In this tutorial I will use data on NYC city bikes to show how to define different factors by deriving month, hour, and day of the week from startime and then converting them to properly order the factors.
Inspecting the data, as well to see column names. stringAsFactors = FALSE so I can manually control the factor creation.
bike <- read.csv("NYC-CitiBike-2016.csv", stringsAsFactors = FALSE)
names(bike)
## [1] "tripduration" "starttime"
## [3] "stoptime" "start.station.id"
## [5] "start.station.name" "start.station.latitude"
## [7] "start.station.longitude" "end.station.id"
## [9] "end.station.name" "end.station.latitude"
## [11] "end.station.longitude" "bikeid"
## [13] "usertype" "birth.year"
## [15] "gender"
Converting starttime to POSIXct to extract components.
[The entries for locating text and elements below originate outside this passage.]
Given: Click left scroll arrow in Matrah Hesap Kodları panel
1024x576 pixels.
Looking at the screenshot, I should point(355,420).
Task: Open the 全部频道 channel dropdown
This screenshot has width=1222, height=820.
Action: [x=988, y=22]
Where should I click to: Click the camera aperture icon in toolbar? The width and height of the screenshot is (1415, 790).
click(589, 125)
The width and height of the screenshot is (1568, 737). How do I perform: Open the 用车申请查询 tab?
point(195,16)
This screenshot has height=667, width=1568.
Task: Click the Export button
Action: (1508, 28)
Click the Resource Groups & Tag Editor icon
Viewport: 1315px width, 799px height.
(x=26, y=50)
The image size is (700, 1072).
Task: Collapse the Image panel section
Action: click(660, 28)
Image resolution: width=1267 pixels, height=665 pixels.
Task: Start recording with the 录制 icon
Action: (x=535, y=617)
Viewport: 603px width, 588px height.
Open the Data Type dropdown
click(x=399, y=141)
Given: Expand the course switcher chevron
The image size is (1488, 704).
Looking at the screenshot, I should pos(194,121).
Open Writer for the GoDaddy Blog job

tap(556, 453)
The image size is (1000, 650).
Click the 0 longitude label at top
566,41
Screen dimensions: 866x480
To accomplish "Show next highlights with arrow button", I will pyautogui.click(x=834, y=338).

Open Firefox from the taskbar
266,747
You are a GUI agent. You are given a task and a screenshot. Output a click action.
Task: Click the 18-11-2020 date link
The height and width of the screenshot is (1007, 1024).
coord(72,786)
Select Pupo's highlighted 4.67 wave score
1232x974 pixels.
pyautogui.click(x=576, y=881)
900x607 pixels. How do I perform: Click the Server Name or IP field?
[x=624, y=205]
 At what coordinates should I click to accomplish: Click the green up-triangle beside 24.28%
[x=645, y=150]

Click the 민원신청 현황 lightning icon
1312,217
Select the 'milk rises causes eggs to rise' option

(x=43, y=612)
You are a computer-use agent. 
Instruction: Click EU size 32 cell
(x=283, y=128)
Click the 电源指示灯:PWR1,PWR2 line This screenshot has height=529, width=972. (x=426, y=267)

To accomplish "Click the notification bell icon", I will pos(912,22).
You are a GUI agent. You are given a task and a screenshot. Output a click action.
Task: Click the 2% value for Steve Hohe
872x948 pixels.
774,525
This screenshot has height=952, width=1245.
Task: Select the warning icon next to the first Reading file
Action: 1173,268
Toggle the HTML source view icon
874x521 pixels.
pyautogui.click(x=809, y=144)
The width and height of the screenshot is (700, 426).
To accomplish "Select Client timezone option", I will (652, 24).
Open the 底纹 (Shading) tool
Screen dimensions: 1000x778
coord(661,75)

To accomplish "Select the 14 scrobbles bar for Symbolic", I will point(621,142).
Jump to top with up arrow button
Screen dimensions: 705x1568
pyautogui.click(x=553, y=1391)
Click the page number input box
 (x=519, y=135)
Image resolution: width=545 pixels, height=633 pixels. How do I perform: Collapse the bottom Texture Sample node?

Creating new characters of: month, hour, and day of the week.
bike$starttime <- as.POSIXct(bike$starttime, format = "%m/%d/%Y %H:%M:%S")
Deriving new columns
bike$month <- format(bike$starttime, "%m")
bike$hour <- format(bike$starttime, "%H")
bike$day_of_the_week <- weekdays(bike$starttime)
Month (ordered factors with 3-letter abbreviations), Hour (ordered factors with time of day labels), and Day of the Week (ordered factors M-S)
bike$month <- factor(bike$month,
levels = sprintf("%02d", 1:12),
labels = month.abb,
ordered = TRUE)
bike$hour <- factor(bike$hour,
levels = sprintf("%02d", 0:23),
labels = sprintf("%02d:00", 0:23),
ordered = TRUE)
dow_order <- c("Monday", "Tuesday", "Wednesday", "Thursday", "Friday", "Saturday", "Sunday")
bike$day_of_the_week <- factor(bike$day_of_the_week,
levels = dow_order,
ordered = TRUE)
Converting to factor (Subscriber/Customer)
bike$usertype <- factor(bike$usertype)
Verifying all factor levels are correct and ordered.
cat("Month levels:\n"); print(levels(bike$month))
## Month levels:
## [1] "Jan" "Feb" "Mar" "Apr" "May" "Jun" "Jul" "Aug" "Sep" "Oct" "Nov" "Dec"
cat("Hour levels:\n"); print(levels(bike$hour))
## Hour levels:
## [1] "00:00" "01:00" "02:00" "03:00" "04:00" "05:00" "06:00" "07:00" "08:00"
## [10] "09:00" "10:00" "11:00" "12:00" "13:00" "14:00" "15:00" "16:00" "17:00"
## [19] "18:00" "19:00" "20:00" "21:00" "22:00" "23:00"
cat("Day-of-the-Wekk:\n"); print(levels(bike$day_of_the_week))
## Day-of-the-Wekk:
## [1] "Monday" "Tuesday" "Wednesday" "Thursday" "Friday" "Saturday"
## [7] "Sunday"
cat("User type levels:\n"); print(levels(bike$usertype))
## User type levels:
## [1] "" "Customer" "Subscriber"
Examing structure of key columns
str(bike[, c("month", "hour", "day_of_the_week", "usertype")])
## 'data.frame': 276798 obs. of 4 variables:
## $ month : Ord.factor w/ 12 levels "Jan"<"Feb"<"Mar"<..: 1 1 1 1 1 1 1 1 1 1 ...
## $ hour : Ord.factor w/ 24 levels "00:00"<"01:00"<..: 1 1 1 1 1 1 1 2 2 2 ...
## $ day_of_the_week: Ord.factor w/ 7 levels "Monday"<"Tuesday"<..: 5 5 5 5 5 5 5 5 5 5 ...
## $ usertype : Factor w/ 3 levels "","Customer",..: 2 3 3 3 2 3 3 3 3 2 ...
The CitiBike 2016 dataset has been successfully transformed to meet all specified requirements.